Выбрать главу

Последний сюжет имеет второй вариант, на котором автор и остановился, не удовлетворённый пустотою ночи, изначально пригрезившейся:

«Спит старый парк у развалины башни; спит бог любви. К его пьедесталу жмутся робко последние бледные розы. Последняя прогулка; последний взгляд перед разлукой — и эти две исчезнут… Вечерний луч солнца высоко в небе догорает на зловещих облаках и отразился в водоёме»7.

Но вот странно: в замысле «Времена года» на четвертом панно — зима, ночь. В развернутом описании — лишь глубокая осень, вечерний закат. В эскизе же — лето, день. Может быть, на исходе своём, но все же летний день. Мысль, творимая фантазия автора как бы резко отклоняются от назначенной направленности движения, устремляются назад. И увлекают за собой время — вспять.

Смена времён года издавна символизировала переход от зарождения жизни к её расцвету, затем угасанию и умиранию. Смерть — не она ли страшит художника, заставляя отпрянуть назад? Не смерть — сон, сон языческого божества, не более того, — становится итогом, завершением цикла развития. Сон может смениться пробуждением.
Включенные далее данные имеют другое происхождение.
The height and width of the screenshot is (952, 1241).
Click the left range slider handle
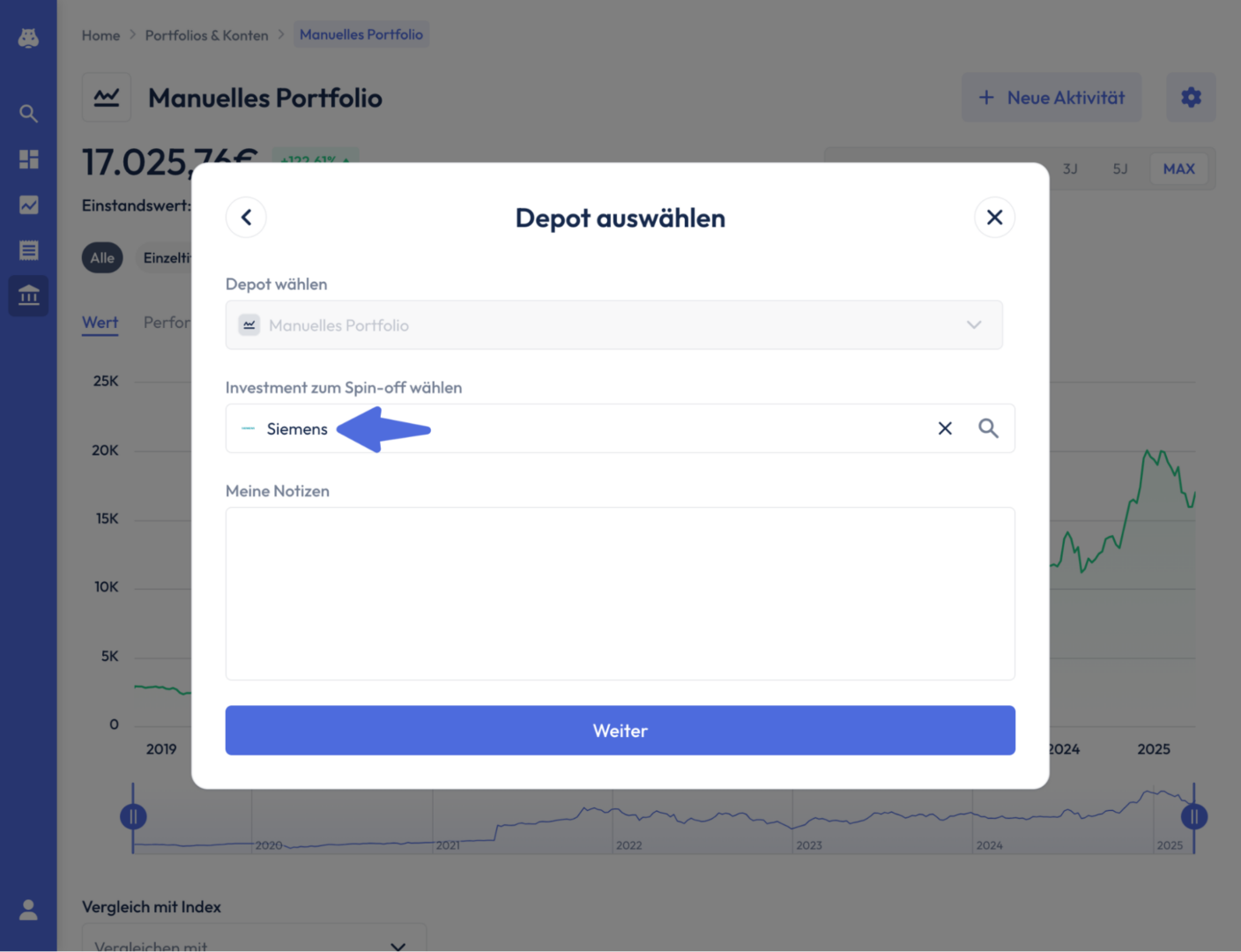pos(133,817)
Смерть же грозит небытием.

Весь замысел можно определить опять-таки как «языческий». Только языческая смерть, символ торжествующего рока, может страшить, ужасать, обратить в бегство. Художник стремится поэтому утешить себя собственной иллюзией: не смерть, но лишь пантеистический покой, оставляющий надежду на пробуждение и возвращение к жизни, — вот что присуще творимому живописцем миру.

В эскизах «Времён года» Борисову-Мусатову удалось воплотить то, к чему он стремился, но не всегда мог обрести. Покой. Он не только в последней, где запрограммирован, но и в трёх предшествующих композициях. Покой радости, покой наслаждения, покой движения, покой засыпания. Это достигнуто тем, что художник уравновешенно соединил все составляющие живописной и ритмической структуры в каждом из четырёх эскизов. Вывод, к которому пришла О.Я.Кочик, анализируя «Осенний вечер», можно распространить на весь цикл: «Художнику удалось разрешить сложную творческую проблему — найти пропорционально точное сочетание сквозного движения с общей спокойной уравновешенностью конструкции. Органическое единство достигнуто на основе примирённости обоих начал и общей гармонии»8.
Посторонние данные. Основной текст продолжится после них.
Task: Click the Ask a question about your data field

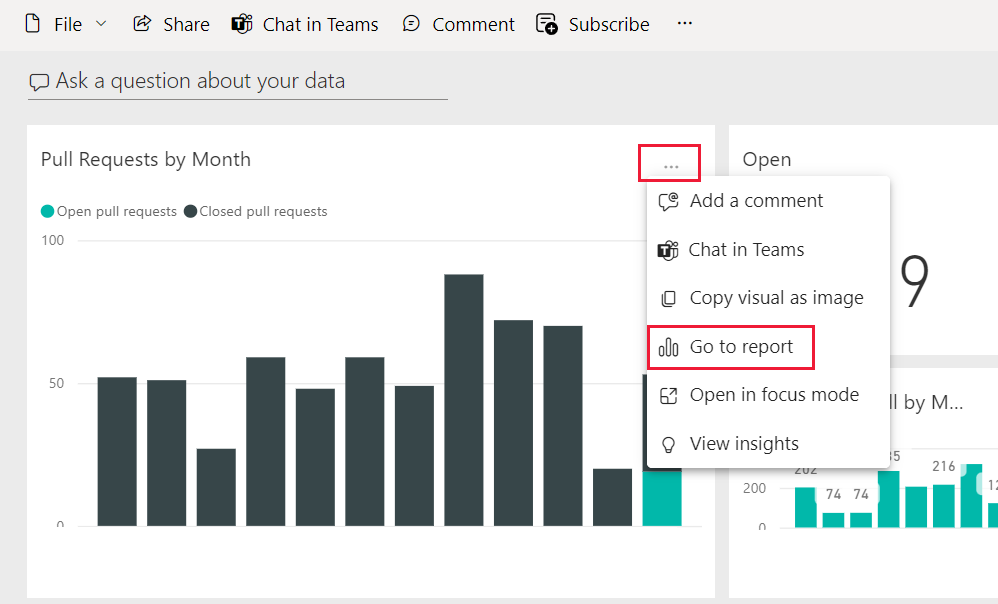Action: click(x=237, y=81)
Интересно чисто количественное нарастание и спад в развитии общего сюжета «Времён года»: три фигуры в первой композиции, шесть во второй, девять в третьей… Арифметическая прогрессия подсказывает новое число — двенадцать. Число своего рода сакральное. Но лишь две фигуры склоняются перед спящим божеством — стоящая сзади почти повторяет позу маленького божка, склонившись на плечо подруги и закрыв глаза. Не безмолвная ли покорность природе — в этом? И опять: начальный замысел был и вовсе иной: никаких фигур как будто не предполагалось. А там, сзади, на обширном пространстве склона, плавное понижение которого подчёркнуто волною дорожки, вполне возможно было бы разместить и недостающие десять фигур. Где они? Странно непривычная пустота — в самом центре всей композиции, подчёркнутом и ниспадающими линиями облаков, и расположением дворца, и двумя нависающими массами расступившегося парка. Ощущение, будто чего-то не хватает здесь, в этой зелёной пустоте. Такое построение композиции не могло быть художественным просчётом, мастерство Борисова-Мусатова в то время уже бесспорно, — тут сознательный приём, смысл которого затруднительно выразить словом (всё получится грубо, упростительно), но возможно воспринять эмоционально, эстетически.
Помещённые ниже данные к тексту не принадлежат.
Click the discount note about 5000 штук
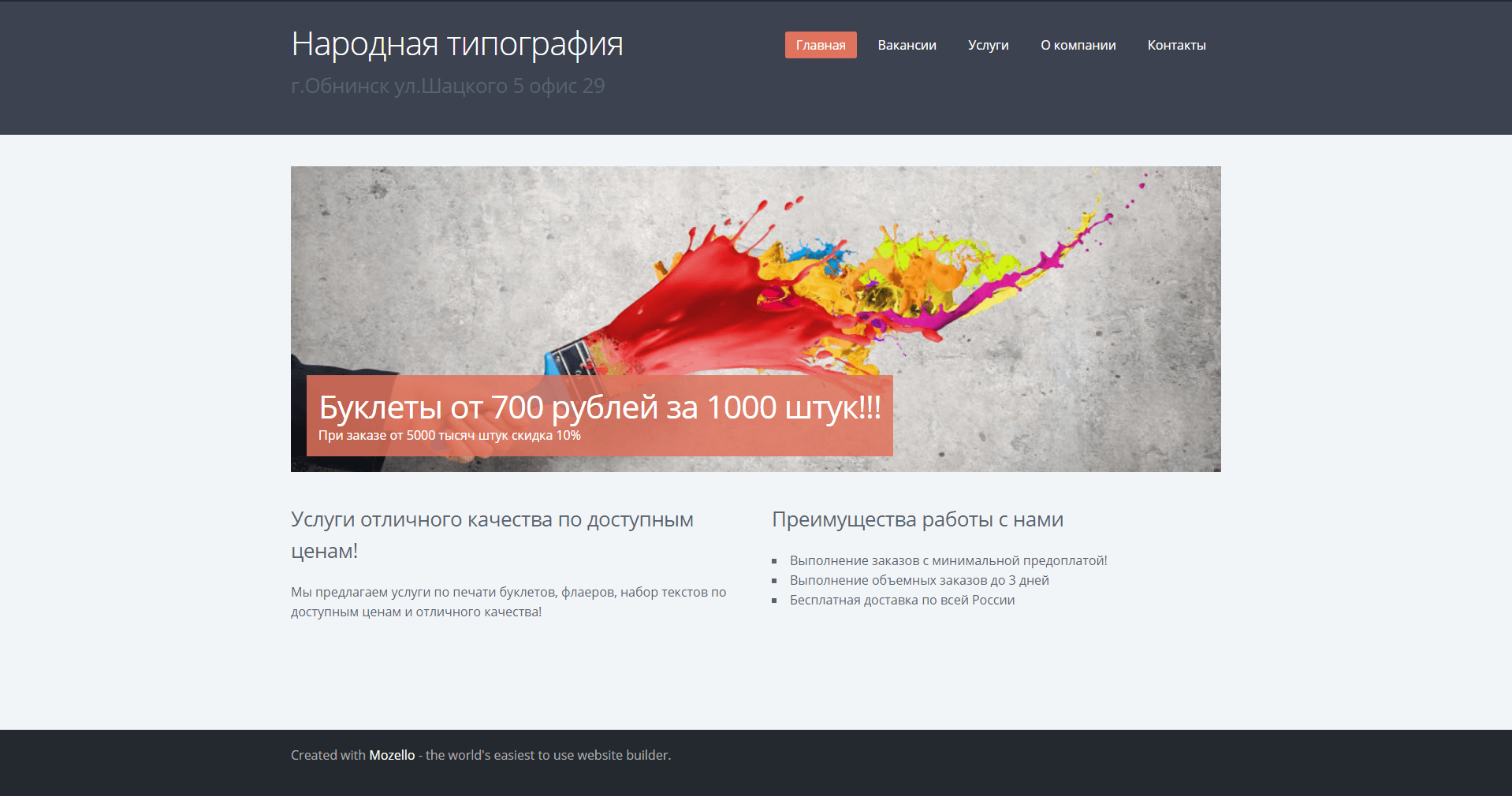The height and width of the screenshot is (796, 1512). click(x=449, y=434)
Три из четырёх композиций «Времён года» связаны с безусловно замкнутым построением пространства, столь часто встречаемым у Борисова-Мусатова. Лишь в третьем эскизе, в «Осеннем вечере», явно открывается возможность продолжить мысленно обозначенное движение слева направо — за рамку росписи. Движение здесь, как и в «Изумрудном ожерелье», становится частицей бесконечности, моментом вечного течения времени, которому как бы дается возможность бесконечно сопровождать волнообразный ритм неторопливого движения. В остальных эпизодах «Времён года» время, как и пространство, замкнуто и остановлено. Это именно отдельные времена. Время становится дискретным, дробится, застывает; где-то вдруг преграда рвётся, возможность истечения времени создаётся ненадолго (в «Осени»); но затем, завороженное сном таинственных сил бытия, время окончательно смиряется, обращается вспять — ему, быть может, предоставлено теперь лишь метаться в границах однотонной пустоты, одинокой и печальной, которая предназначена была для зимнего воцарения, но так и не дождалась его, ибо там, где остановилось время, смена времён отменяется волею творца.